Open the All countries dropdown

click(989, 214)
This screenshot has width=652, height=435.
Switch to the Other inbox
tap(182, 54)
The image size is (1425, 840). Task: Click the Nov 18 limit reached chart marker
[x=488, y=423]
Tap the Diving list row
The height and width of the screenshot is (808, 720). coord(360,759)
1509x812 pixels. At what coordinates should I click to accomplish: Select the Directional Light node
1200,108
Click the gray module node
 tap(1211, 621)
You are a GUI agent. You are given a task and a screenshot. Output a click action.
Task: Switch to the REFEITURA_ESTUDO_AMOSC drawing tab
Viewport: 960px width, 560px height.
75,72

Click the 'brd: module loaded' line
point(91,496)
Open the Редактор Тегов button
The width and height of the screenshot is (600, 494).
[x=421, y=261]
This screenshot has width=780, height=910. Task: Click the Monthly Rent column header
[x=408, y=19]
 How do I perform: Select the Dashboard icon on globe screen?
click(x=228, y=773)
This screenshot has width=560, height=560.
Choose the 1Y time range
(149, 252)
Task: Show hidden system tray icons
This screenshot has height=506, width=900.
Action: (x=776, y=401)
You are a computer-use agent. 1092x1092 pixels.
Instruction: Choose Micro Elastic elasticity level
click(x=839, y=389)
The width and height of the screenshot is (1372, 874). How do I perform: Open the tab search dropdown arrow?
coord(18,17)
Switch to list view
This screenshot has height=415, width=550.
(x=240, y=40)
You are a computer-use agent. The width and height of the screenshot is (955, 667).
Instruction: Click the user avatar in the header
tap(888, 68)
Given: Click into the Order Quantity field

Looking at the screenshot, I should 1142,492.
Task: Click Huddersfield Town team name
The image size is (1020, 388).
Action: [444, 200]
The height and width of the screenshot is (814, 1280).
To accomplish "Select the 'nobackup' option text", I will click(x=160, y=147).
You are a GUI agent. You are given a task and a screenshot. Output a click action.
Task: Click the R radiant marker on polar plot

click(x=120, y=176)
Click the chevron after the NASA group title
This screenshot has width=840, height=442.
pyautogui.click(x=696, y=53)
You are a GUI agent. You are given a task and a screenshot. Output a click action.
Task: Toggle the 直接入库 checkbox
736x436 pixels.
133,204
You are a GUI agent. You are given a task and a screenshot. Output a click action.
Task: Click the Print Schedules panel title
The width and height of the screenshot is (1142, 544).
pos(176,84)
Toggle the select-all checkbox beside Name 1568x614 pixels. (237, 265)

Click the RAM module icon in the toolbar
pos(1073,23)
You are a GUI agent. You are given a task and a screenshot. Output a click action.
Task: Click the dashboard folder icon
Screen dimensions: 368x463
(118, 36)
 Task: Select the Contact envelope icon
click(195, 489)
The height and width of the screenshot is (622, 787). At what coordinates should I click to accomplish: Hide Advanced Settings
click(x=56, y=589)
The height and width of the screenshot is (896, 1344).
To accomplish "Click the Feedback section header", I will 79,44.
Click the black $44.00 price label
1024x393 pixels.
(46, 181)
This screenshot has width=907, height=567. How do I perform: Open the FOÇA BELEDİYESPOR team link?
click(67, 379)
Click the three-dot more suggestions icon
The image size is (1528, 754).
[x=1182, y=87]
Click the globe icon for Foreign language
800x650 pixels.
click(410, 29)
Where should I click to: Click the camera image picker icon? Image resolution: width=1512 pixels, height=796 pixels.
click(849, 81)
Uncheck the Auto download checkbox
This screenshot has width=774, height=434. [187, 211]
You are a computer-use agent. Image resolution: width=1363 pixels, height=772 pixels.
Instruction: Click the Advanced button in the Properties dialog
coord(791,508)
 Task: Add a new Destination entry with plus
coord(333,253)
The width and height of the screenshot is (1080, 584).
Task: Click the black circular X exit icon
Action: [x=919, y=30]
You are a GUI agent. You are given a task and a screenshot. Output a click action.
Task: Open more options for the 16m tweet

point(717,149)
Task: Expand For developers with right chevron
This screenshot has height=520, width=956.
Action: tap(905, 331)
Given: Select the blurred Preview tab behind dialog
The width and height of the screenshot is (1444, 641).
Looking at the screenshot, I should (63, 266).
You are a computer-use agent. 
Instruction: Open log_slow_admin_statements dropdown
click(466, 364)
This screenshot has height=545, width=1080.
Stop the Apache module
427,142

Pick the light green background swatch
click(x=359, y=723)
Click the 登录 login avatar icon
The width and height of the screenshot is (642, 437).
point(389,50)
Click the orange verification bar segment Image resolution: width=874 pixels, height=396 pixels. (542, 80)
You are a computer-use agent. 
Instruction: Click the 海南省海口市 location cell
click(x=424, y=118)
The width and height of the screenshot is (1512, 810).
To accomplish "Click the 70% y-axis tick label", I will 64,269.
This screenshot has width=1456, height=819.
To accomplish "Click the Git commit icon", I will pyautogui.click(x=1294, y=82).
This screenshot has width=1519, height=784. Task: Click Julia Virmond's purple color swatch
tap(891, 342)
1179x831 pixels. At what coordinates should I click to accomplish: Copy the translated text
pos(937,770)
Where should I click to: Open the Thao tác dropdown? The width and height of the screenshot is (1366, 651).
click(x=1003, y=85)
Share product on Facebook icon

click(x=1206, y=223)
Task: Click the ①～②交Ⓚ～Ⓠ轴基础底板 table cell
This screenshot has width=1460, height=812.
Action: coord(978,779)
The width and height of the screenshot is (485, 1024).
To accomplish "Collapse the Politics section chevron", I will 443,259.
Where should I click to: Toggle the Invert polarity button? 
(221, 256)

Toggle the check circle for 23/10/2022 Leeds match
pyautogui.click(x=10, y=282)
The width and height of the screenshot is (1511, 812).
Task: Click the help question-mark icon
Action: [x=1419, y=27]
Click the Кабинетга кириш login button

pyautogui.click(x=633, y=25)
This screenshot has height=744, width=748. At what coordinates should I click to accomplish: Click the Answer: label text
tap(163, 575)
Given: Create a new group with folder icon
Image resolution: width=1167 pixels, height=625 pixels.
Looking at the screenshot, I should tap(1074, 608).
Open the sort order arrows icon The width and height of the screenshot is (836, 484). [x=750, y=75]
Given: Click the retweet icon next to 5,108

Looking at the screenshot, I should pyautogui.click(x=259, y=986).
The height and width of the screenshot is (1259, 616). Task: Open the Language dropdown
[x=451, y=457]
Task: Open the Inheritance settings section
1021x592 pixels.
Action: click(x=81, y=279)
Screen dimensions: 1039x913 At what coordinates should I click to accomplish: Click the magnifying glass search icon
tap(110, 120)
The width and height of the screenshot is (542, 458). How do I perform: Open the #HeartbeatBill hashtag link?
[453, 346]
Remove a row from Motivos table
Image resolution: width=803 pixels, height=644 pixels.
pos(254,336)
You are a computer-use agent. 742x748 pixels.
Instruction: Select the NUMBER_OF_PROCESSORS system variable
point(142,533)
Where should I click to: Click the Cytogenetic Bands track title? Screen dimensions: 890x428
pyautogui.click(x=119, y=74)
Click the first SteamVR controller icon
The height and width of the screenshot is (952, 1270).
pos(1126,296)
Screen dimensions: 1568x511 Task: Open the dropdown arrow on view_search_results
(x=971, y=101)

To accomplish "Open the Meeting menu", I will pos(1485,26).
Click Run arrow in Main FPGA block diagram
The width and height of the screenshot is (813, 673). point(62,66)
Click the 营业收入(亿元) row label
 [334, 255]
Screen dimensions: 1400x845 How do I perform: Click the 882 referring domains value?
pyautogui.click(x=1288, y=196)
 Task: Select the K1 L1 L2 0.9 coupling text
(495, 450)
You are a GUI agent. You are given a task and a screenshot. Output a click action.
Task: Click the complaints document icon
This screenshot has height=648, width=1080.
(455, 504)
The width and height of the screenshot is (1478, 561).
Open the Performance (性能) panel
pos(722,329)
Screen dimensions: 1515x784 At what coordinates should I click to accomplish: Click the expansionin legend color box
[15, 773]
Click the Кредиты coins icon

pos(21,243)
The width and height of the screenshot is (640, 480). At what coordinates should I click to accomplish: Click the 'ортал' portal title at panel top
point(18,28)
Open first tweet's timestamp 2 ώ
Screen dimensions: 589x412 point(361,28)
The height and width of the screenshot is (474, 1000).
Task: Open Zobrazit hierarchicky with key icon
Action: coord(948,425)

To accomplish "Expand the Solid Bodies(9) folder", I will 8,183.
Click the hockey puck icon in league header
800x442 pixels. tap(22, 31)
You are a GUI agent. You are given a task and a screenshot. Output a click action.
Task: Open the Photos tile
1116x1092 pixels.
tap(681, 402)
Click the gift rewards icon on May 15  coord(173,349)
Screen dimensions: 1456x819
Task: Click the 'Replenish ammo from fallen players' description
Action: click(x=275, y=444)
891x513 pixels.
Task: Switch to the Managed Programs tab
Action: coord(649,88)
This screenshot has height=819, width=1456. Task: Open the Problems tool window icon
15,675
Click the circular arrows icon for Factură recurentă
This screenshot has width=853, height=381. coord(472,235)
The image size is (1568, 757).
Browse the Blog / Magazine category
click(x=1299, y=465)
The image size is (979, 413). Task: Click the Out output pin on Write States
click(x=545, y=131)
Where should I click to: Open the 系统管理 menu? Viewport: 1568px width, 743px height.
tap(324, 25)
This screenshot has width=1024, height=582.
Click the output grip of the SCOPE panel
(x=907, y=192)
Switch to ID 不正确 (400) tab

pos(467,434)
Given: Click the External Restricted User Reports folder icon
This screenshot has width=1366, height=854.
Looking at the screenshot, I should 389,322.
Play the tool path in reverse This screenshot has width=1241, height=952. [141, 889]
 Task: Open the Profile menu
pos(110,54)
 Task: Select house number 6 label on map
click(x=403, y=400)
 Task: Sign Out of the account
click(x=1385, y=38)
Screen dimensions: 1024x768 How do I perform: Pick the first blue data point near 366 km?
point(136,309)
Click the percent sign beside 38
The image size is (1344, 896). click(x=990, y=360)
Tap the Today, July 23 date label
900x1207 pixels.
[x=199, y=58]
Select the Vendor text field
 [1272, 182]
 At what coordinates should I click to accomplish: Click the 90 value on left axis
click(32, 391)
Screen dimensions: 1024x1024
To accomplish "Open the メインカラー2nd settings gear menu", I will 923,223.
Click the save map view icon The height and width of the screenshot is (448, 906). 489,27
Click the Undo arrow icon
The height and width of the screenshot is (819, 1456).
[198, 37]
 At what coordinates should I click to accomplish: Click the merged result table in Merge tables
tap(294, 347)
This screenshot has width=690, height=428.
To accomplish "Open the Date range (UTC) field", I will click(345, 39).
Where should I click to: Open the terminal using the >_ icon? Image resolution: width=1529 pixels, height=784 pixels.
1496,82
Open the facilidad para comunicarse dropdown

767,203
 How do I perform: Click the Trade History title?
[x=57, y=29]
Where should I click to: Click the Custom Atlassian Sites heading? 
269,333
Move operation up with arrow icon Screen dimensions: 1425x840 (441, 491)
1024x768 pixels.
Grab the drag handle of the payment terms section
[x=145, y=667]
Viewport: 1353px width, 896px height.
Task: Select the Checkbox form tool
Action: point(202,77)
=-=-=-=-=
YOUR INSTRUCTIONS —
Pick out each line of the entries above that contains the string "chevron" and copy it in full. Case matters.

EXERCISE RESULT —
Click the chevron after the NASA group title
Task: Expand For developers with right chevron
To accomplish "Collapse the Politics section chevron", I will 443,259.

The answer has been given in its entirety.